Most of the blog feeds I read on a daily basis I read for social reasons rather than informational reasons. I have 56 feeds in my ‘friends/dailies’ group in NetNewsWire, another ten under ‘acquaintances’. None of these feeds have anything to do with information per se. They could not be replaced by any sort of keyword search and metafeeds would be simply irrelevant in this context. I read them because I want to know what these people are up to – they are friends or people I wish were friends.

But even here, where you would think that the territory is fairly well defined, there is a problem of bloat. Social networking is great, it allows you to meet a whole bunch of interesting people you would never otherwise have met, but widening your social circle also means you have more friends and acquaintances to keep up to date with. Whilst individuals may not expect you to read their blog, (indeed, I remain in a state of permanent surprise that anyone reads any of my blogs at all), there remains a nebulous feeling that one really ought to. I’m now connected to a ludicrous number of people, and in all honesty there is no way I can read everyone’s blog.

The problem of RSS overload is not completely technological and a technological fix will not work. Instead it is partly technological, partly cultural, partly social, and partly down to our own personality quirks and habits. Metafeeds may help us find more relevant information more easily, but they won’t cure the information overload problem. Only we can do that, by cutting down on the number of feeds we read, the number of tabs we leave open in Firefox, and the number of people whose blogs we follow.

6 thoughts on “How metafeeds will lead the way to RSS nirvana. Maybe.

  1. A wonderful post, Suw.

    I particularly like the distinction between social, news and informational reading. The emphasis on minimising the information overload to improve the signal-to-noise ratio is particularly good advice.

    I think the most promising approach is to find an expert blog reader with time on their hands to check corners of the web you don’t have time to and report back their insights. There’s a number of bloggers I use for this and others who would be perfect if they weren’t heavily slanted by corporate or political sponsorship.

    Whilst I agree this is not a technological problem there are some technology enhancements that could help. However, I think they will involve reducing the information architecture rather than expanding it.

    For example, I really wish Bloglines would have a “filter out” function so I can skip posts in certain genres by bloggers I like. e.g. I unusually read Brad De Long’s weblog for everything but the economics and stuff on US Social Security etc.

• _DATA_
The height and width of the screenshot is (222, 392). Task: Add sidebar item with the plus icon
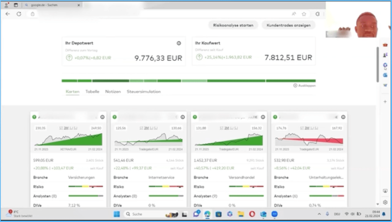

• _WORK TO DO_
A – In the piece on RSS overload, write out everything from "Whilst I agree" down to "Social Security etc." again, switching "Bloglines" to "Google Reader".
B – Pick up the piece on RSS overload and too many blog feeds where it stops, and keep it going.

• _SOLVED TASKS_
A –
Whilst I agree this is not a technological problem there are some technology enhancements that could help. However, I think they will involve reducing the information architecture rather than expanding it.

    For example, I really wish Google Reader would have a “filter out” function so I can skip posts in certain genres by bloggers I like. e.g. I unusually read Brad De Long’s weblog for everything but the economics and stuff on US Social Security etc.

B –
    I also think there will be an eventual role for surrogate machine readers who filter content based on your reading patterns. Right now the efforts I’ve seen require too much interaction, are too coarse (usually at the blog rather than post level) and are fairly dumb in their suggestions.

  2. Uh…wow. There’s so much here it’s going to take a while to absorb, but a couple of things spring immediately to mind.

    I may be misreading this, but a technology fix like metadata tagging, forces us back into fitting our data into someone else’s taxonomies, instead of using tags that make sense to us. To cover all the bases, you have 10 Techno-tags. It seems awkward and counterintuitive, but it opens the way to many more possible connection. That’s one reaction.

    Another comes from my need for serependity. Finding things I didn’t know I was looking for. Or needed to know. Right now, it’s provided by link trails and 15 open tabs in my browser, while I’m monitoring email, my aggregator is checking the 70 or so blogs there, and iPodder is downloading podcasts.

    I get rid of stuff as I find human “aggregators” who have built a level of credibility (results over time) as a source for stuff that interests me (internet, journalism, Mac, whatever), and who also deliver the serendipity hits. I don’t need more tech: I need more trusted voices.

    Thanks for a deep, deep post.

  3. Hi,

    I am developing a tagging searchengine for websites ( – beta – beta)and my remark is:

    Don’t we need te ‘overload’ to learn and cross boarders ? In that overload are the things who are not related to any off the cross posts. That’s were the new stuff is…. ?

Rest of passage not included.